Posted On: Dec 1, 2021
Today, we are excited to announce Amazon SageMaker Training Compiler, a new feature of SageMaker that can accelerate the training of deep learning (DL) models by up to 50% through more efficient use of GPU instances.
State-of-the-art DL models for natural language processing (NLP) and computer vision (CV) tasks are complex multi-layered neural networks with billions of parameters that can take thousands of GPU hours to train. Even fine-tuning these models can sometimes take days, incurring high costs and slowing down innovation. To accelerate this process, you can now use SageMaker Training Compiler with minimal changes to your existing training script. SageMaker Training Compiler is integrated into the latest versions of PyTorch and TensorFlow in SageMaker and works under the hood of these frameworks so that no other changes to your workflow are required when it is enabled.
SageMaker Training Compiler accelerates training by converting DL models from their high-level language representation to hardware-optimized instructions.
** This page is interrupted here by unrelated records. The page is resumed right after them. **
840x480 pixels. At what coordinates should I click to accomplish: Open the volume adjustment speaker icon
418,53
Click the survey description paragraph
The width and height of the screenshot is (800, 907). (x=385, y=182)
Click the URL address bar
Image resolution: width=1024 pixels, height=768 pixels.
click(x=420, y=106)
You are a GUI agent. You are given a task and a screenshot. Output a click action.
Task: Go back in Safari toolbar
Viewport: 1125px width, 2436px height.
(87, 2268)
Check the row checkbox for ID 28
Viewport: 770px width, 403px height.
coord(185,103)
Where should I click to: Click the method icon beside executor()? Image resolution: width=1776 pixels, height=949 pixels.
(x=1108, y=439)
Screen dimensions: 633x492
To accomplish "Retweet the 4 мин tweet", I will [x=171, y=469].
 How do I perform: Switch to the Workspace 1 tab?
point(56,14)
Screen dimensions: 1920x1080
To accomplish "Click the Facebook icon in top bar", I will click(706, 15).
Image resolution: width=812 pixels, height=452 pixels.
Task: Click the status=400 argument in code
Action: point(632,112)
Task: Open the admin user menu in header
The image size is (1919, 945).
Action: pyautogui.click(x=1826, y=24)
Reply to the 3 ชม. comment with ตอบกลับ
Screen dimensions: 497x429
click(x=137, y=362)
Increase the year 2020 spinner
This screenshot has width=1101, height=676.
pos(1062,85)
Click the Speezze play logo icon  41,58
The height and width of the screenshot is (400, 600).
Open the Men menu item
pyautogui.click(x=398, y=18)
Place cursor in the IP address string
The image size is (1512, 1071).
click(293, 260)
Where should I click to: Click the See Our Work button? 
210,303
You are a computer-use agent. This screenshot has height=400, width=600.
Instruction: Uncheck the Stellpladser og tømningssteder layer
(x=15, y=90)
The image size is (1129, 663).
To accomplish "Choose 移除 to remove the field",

More specifically, SageMaker Training Compiler compilation makes graph-level optimizations (operator fusion, memory planning, and algebraic simplification), data flow-level optimizations (layout transformation, common sub-expression elimination), and back end optimizations (memory latency hiding, loop oriented optimizations) to more efficiently use hardware resources and, as a result, train the model faster. The returned model artifact from this accelerated training process is the same as it would be without these training optimizations enabled.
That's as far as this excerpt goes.